En lo político, sin embargo, Liddell siempre ha sido bastante contradictoria, pasando de una posición a la contraria, como reconocía ella misma hace años en Perro muerto en tintorería: los fuertes (2007): “Puesto que soy un puto actor que hace de perro y no un perro, dependo del poder. Depender del poder me obliga a cuestionar el poder. Esa es mi doble naturaleza. Poseo dos estómagos: uno para el pan y otro para los amos. Combino la sumisión con el orgullo, y siempre corro el riesgo de ser expulsado. También corro el riesgo de ser admitido. Si me expulsan, paso hambre. Si soy admitido, me encuentro expuesto al desprecio, a la humillación y al escarnio. No me fío. No me fío”.

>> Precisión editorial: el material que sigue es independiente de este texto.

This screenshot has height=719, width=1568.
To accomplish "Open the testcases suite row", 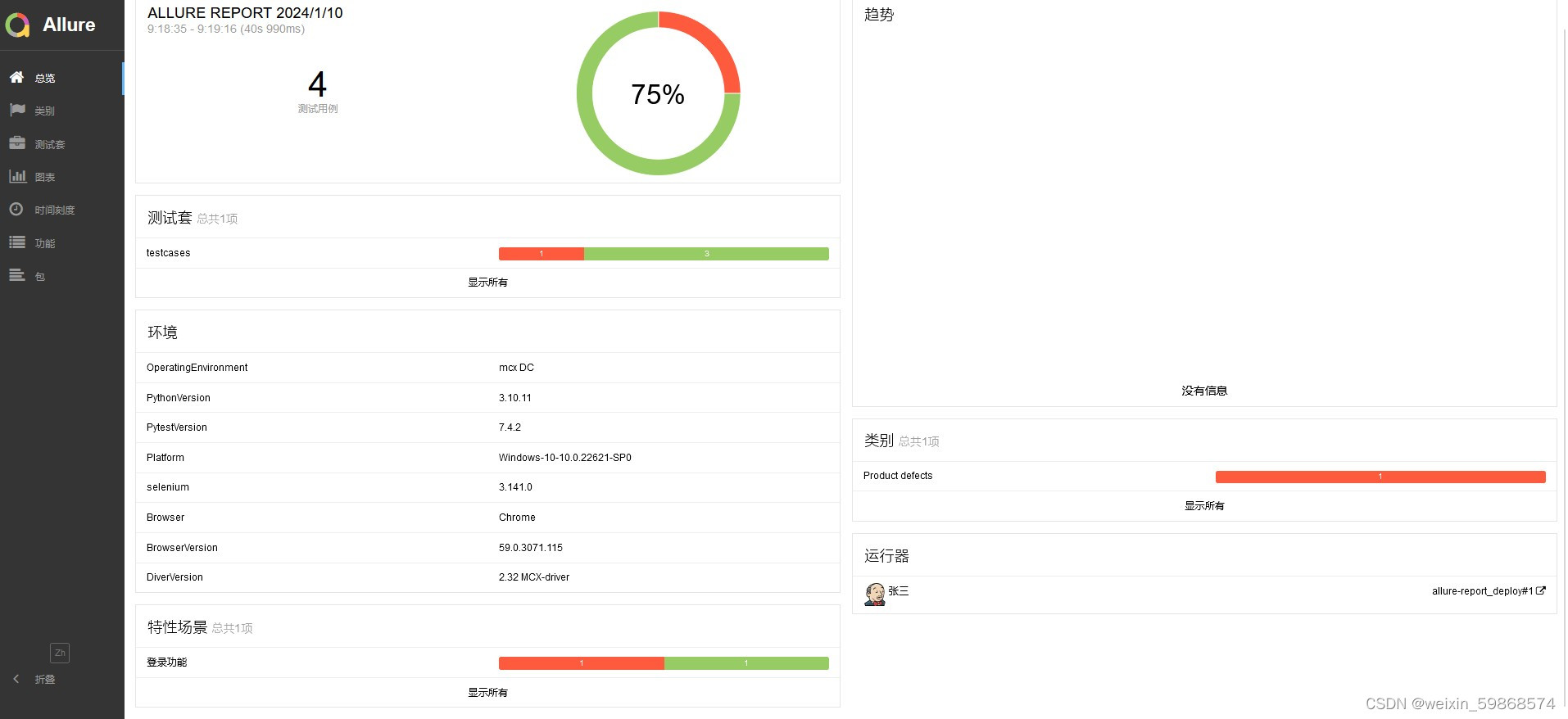I will (x=169, y=253).
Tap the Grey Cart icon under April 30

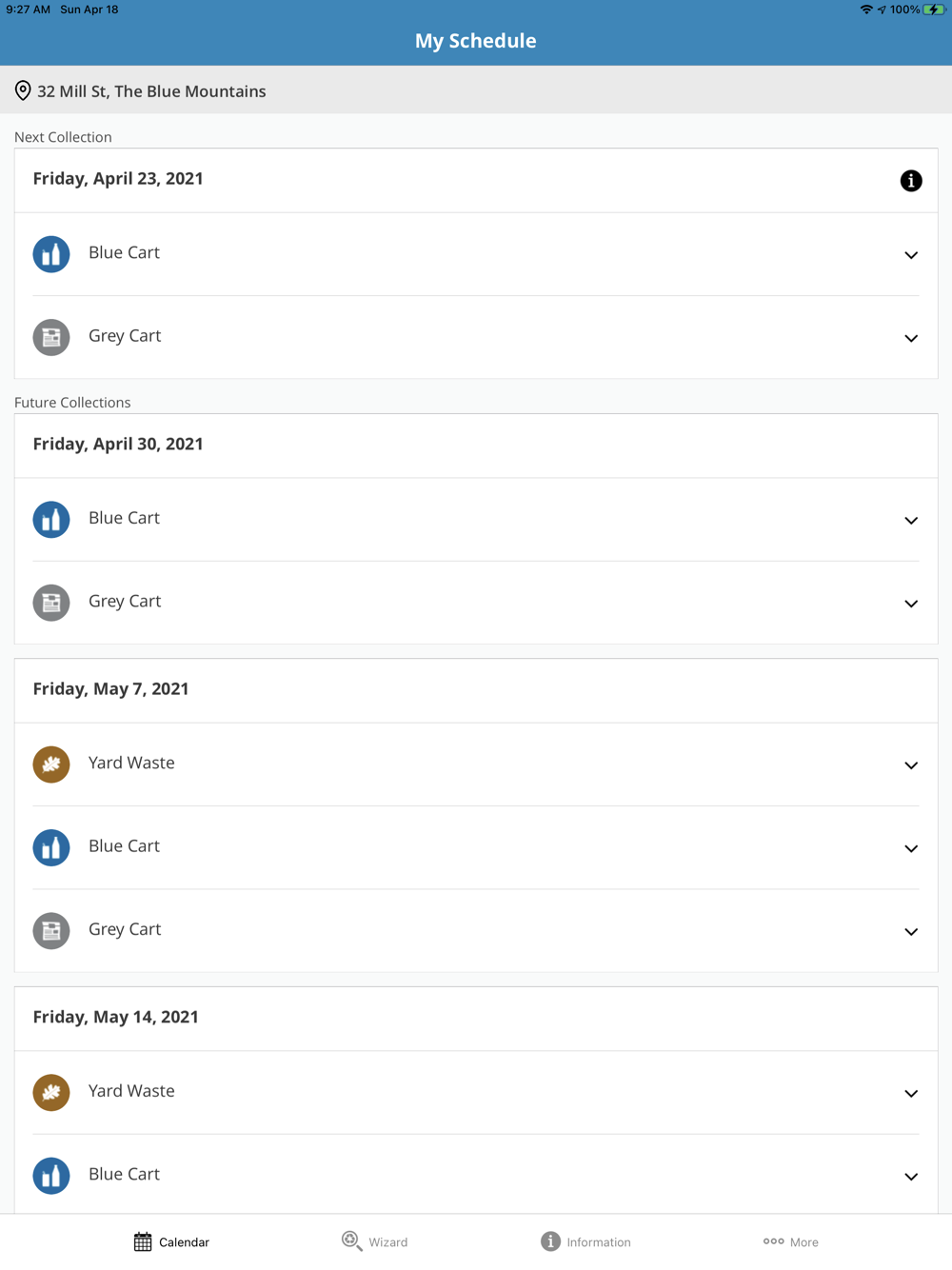(51, 603)
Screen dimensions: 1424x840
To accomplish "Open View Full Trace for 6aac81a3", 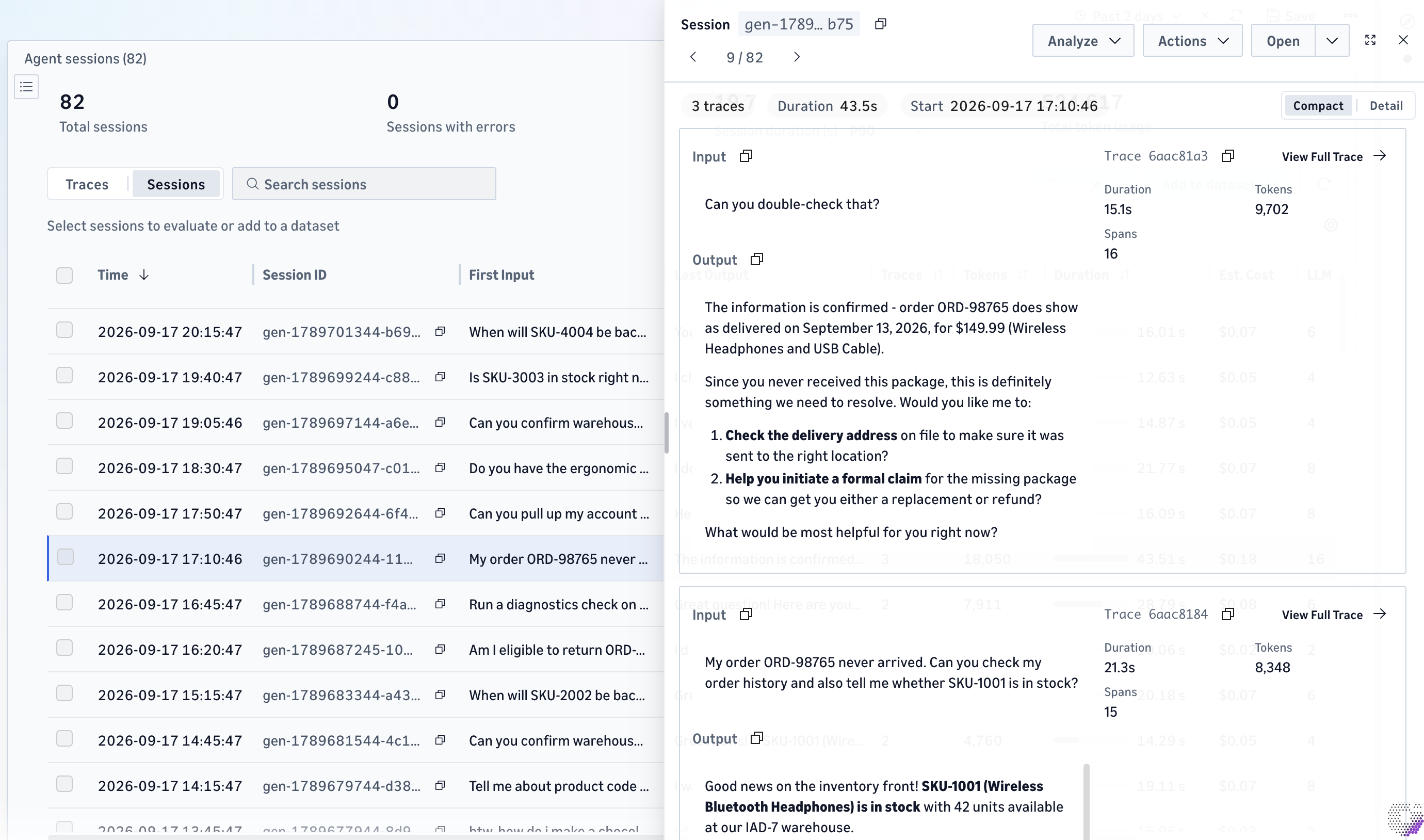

Liddell pronunciaba estas palabras en un Centro Dramático Nacional entonces dirigido por Gerardo Vera, que ella ha rebautizado recientemente como Cementerio Dramático Nacional. Muchos desearíamos que obtuviera una residencia artística allí o en otro teatro público de nuestro país, que le garantizara una madurez artística con más gloria que pena y que nos permitiera verla en temporada. Porque ésa sería la verdadera revuelta, la que crearía nuevos públicos fuera del Scalextric de los festivales. Pero no nos engañemos. Incluso así, el orgullo liddelliano seguiría su curso. El puto actor que hace de perro no dejaría de tener dos estómagos, ni se fiaría de ningún poder, ni pararía de ladrarnos por encima del hombro. Es sólo que unos días estaría más inspirado y otros menos, como ahora. Y en los menos, podría cometer el pecado de reducir la invocación de un clásico a un lugar, un momento y un público concretos, a las “cabronas” circunstancias de una noche de estreno.